(Dataset excerpts)
_ _ _
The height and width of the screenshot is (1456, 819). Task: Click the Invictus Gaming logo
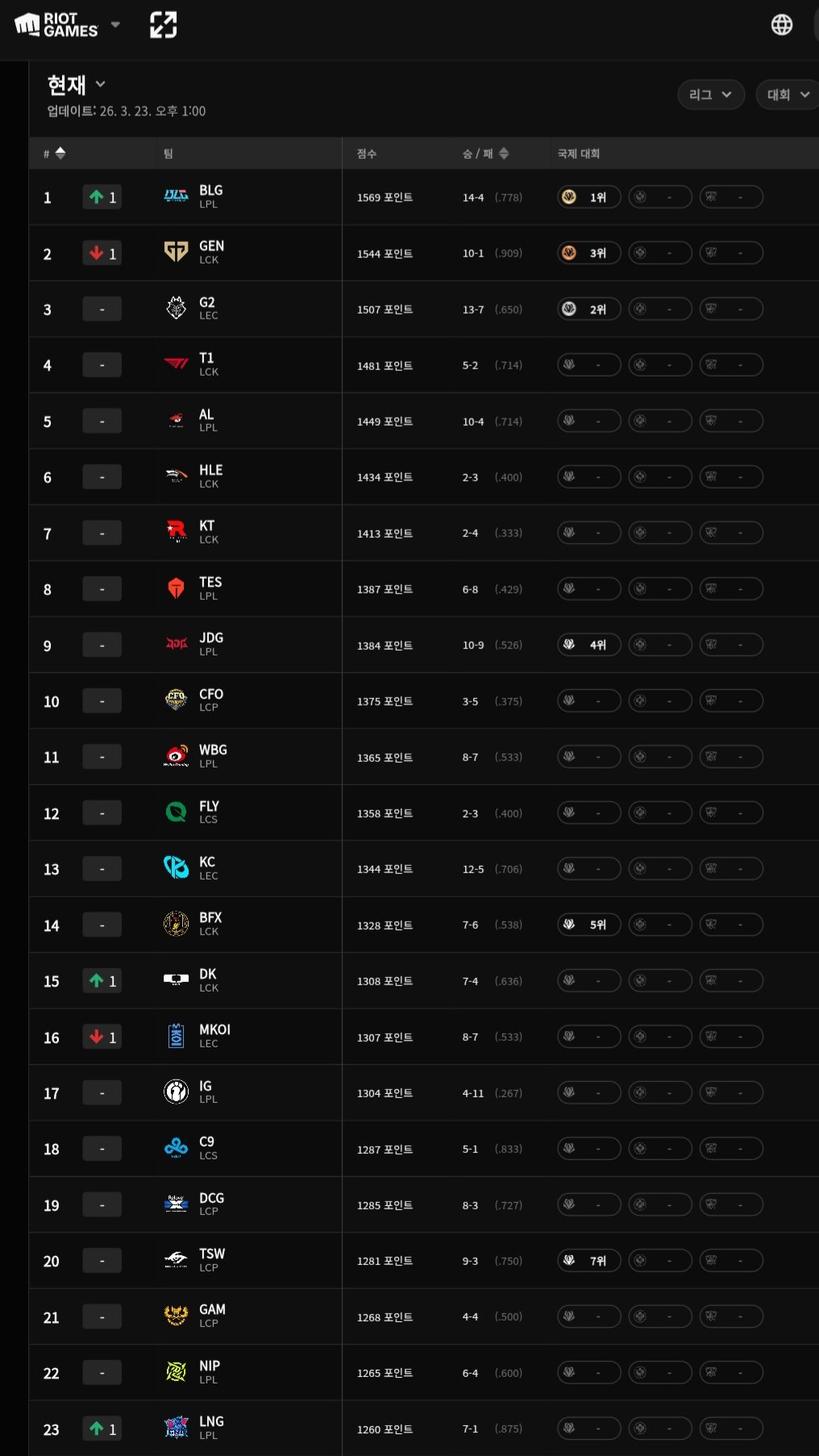(176, 1092)
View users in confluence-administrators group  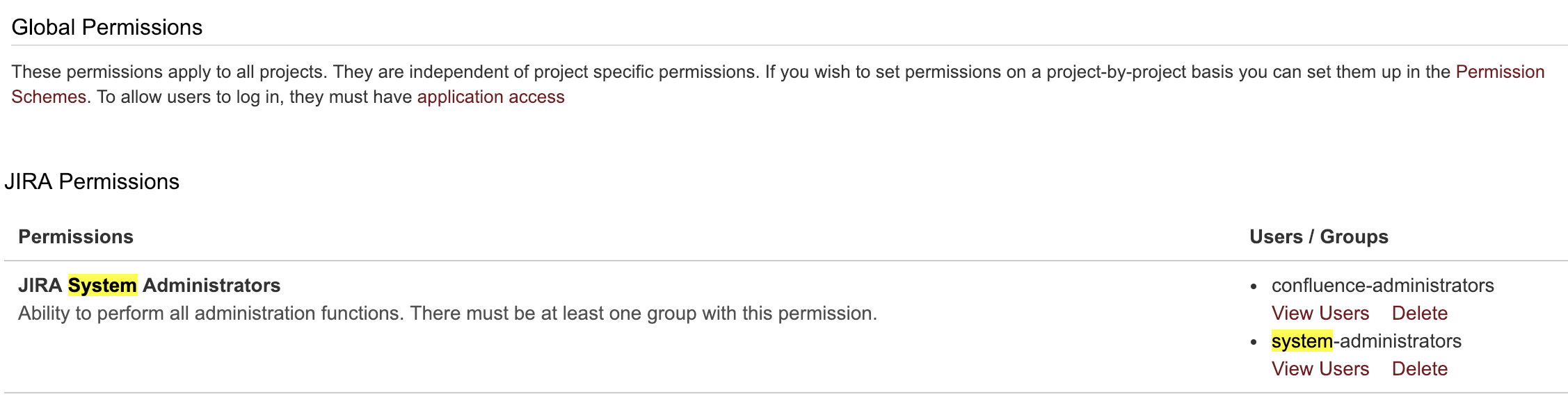pos(1320,314)
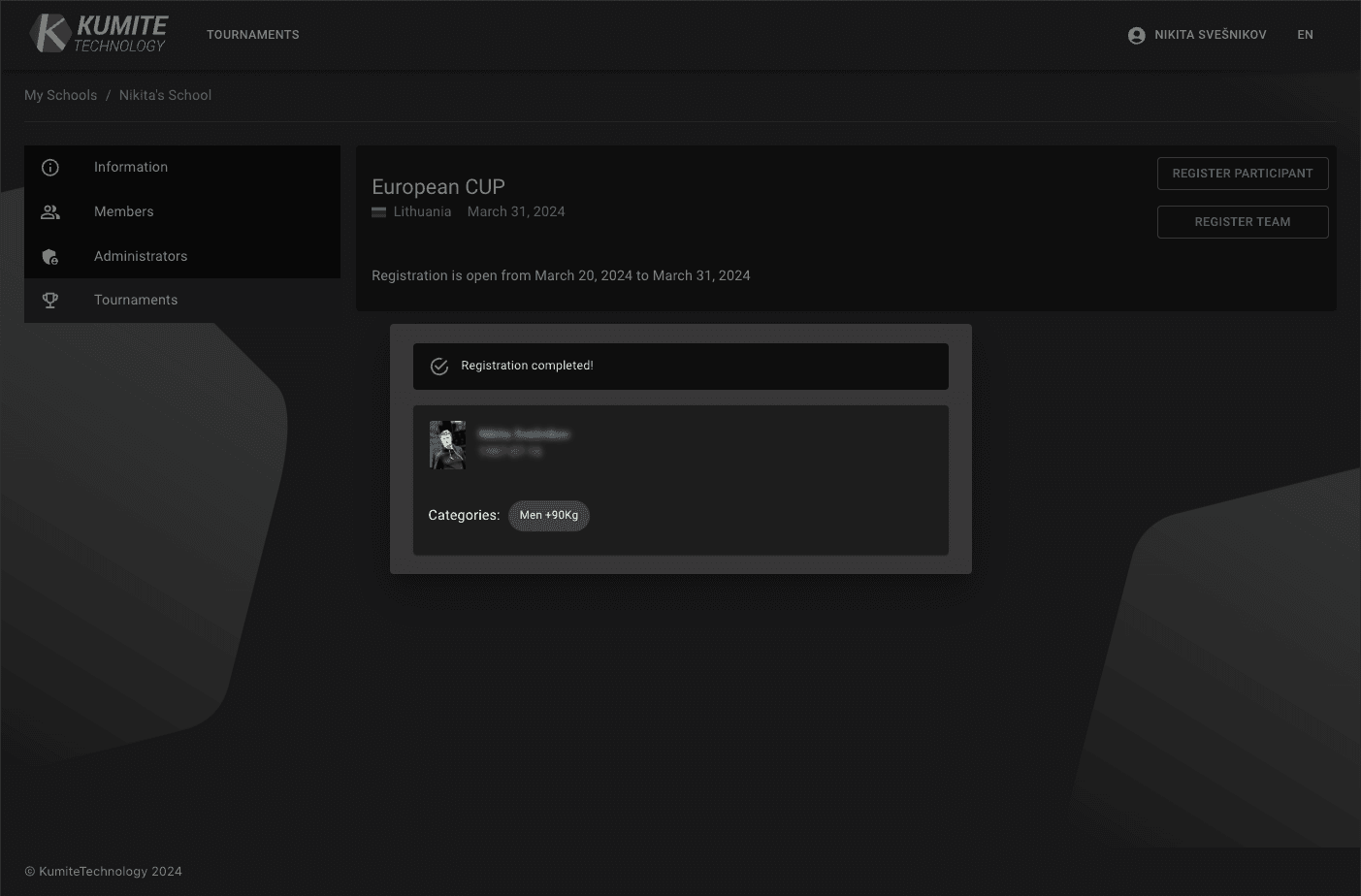Click the Men +90Kg category chip

click(x=548, y=515)
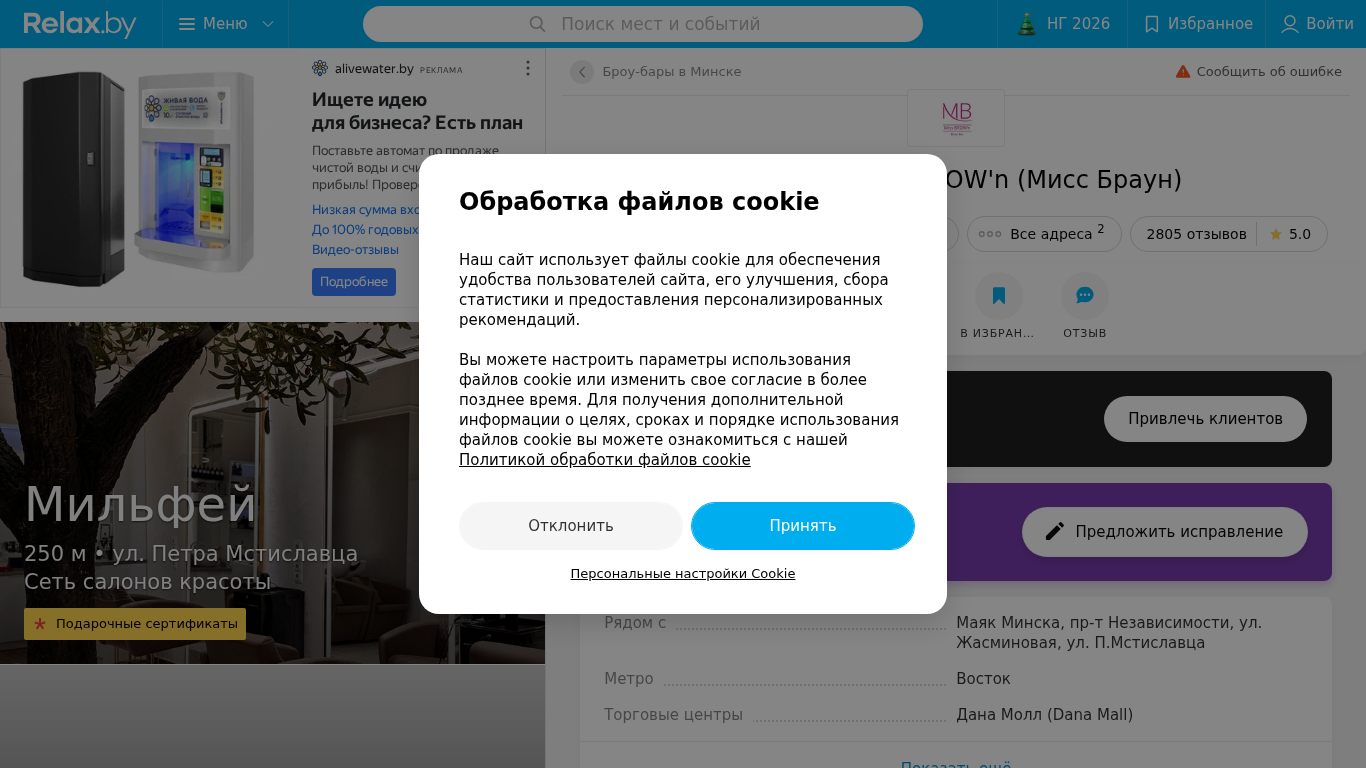Screen dimensions: 1366x768
Task: Click the Relax.by logo
Action: click(x=80, y=24)
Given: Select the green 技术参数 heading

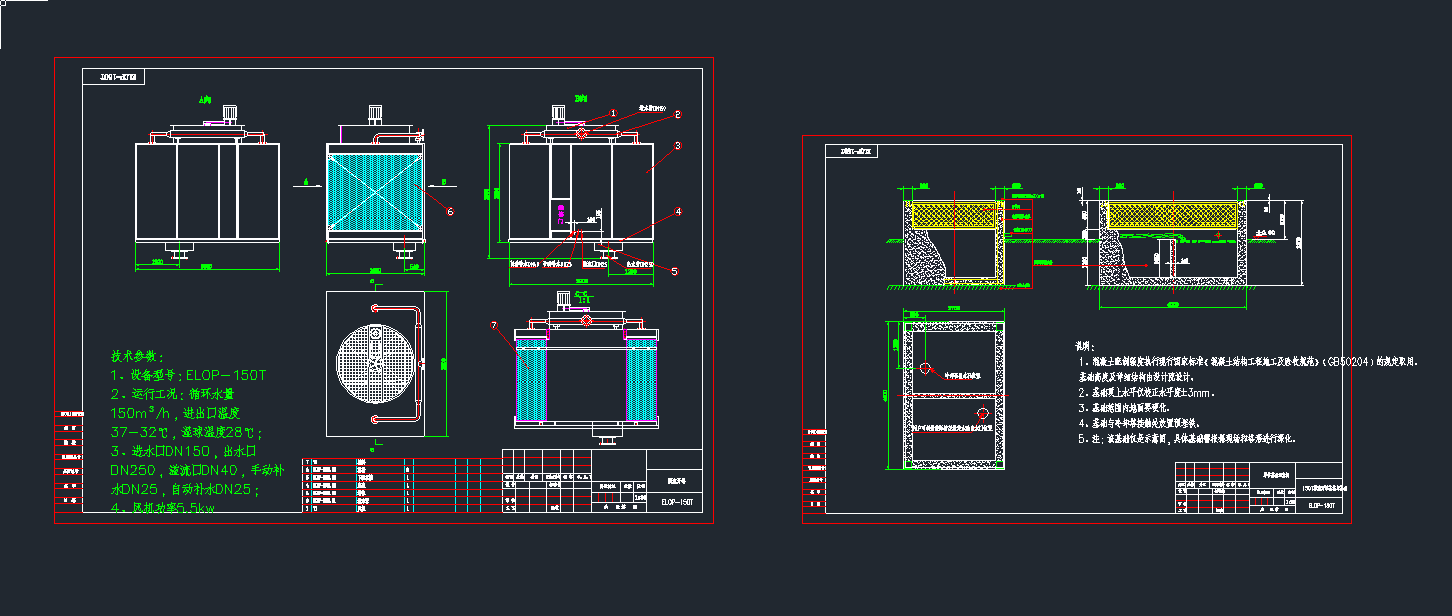Looking at the screenshot, I should (138, 356).
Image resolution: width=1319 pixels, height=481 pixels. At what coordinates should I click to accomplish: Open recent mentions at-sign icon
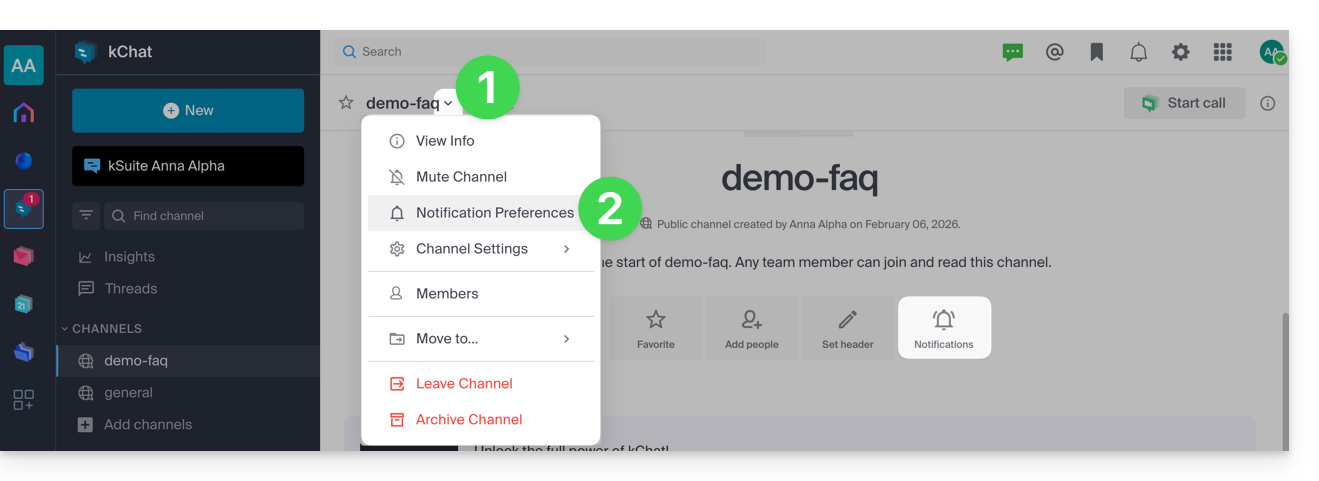click(1054, 52)
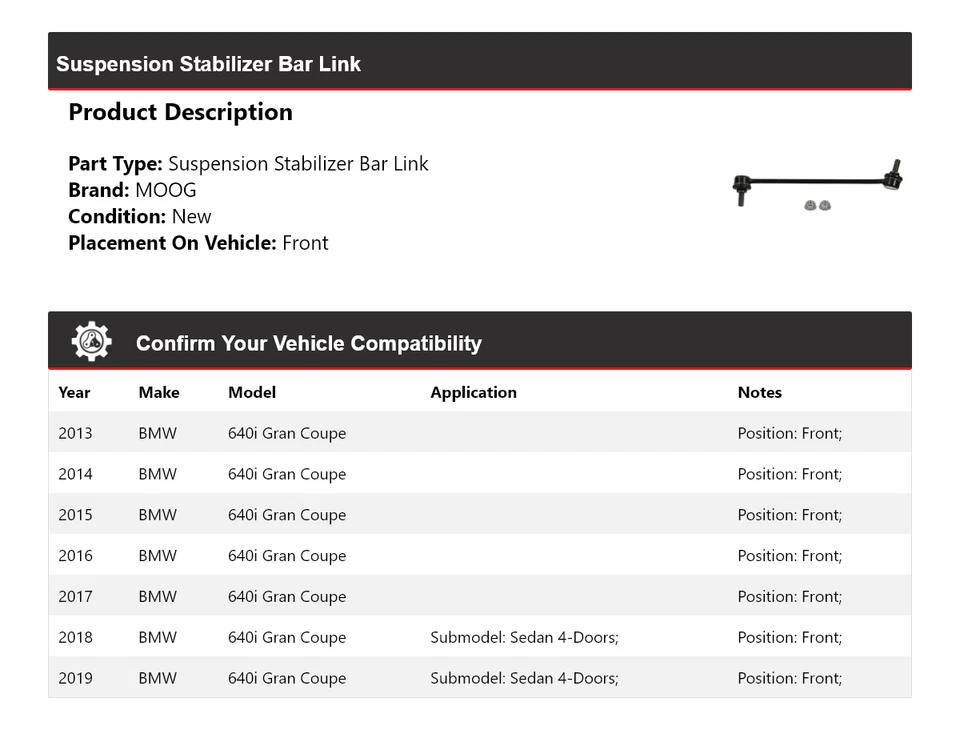Click the Condition: New text
Viewport: 960px width, 730px height.
pos(140,216)
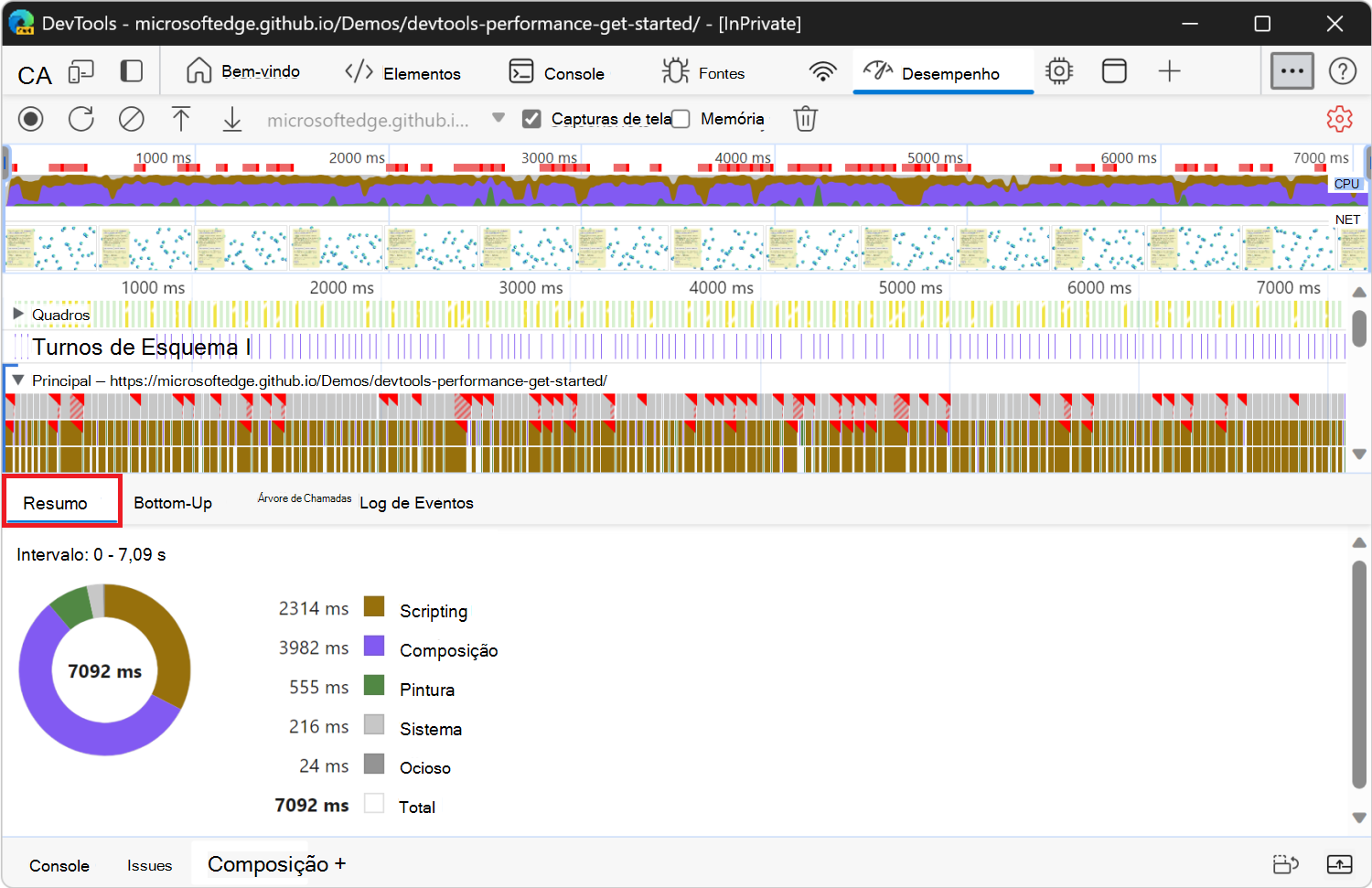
_ _ _
**Activity**
From the line containing "Image resolution: width=1319" down to the last line of the entries above, copy each line exactly and nothing more. Leave pictures out.

**Solution to this problem**
Image resolution: width=1319 pixels, height=481 pixels. At what coordinates should I click to accomplish: Open recent mentions at-sign icon
click(1054, 52)
Click the Condition: New text
Viewport: 960px width, 730px height.
pos(140,216)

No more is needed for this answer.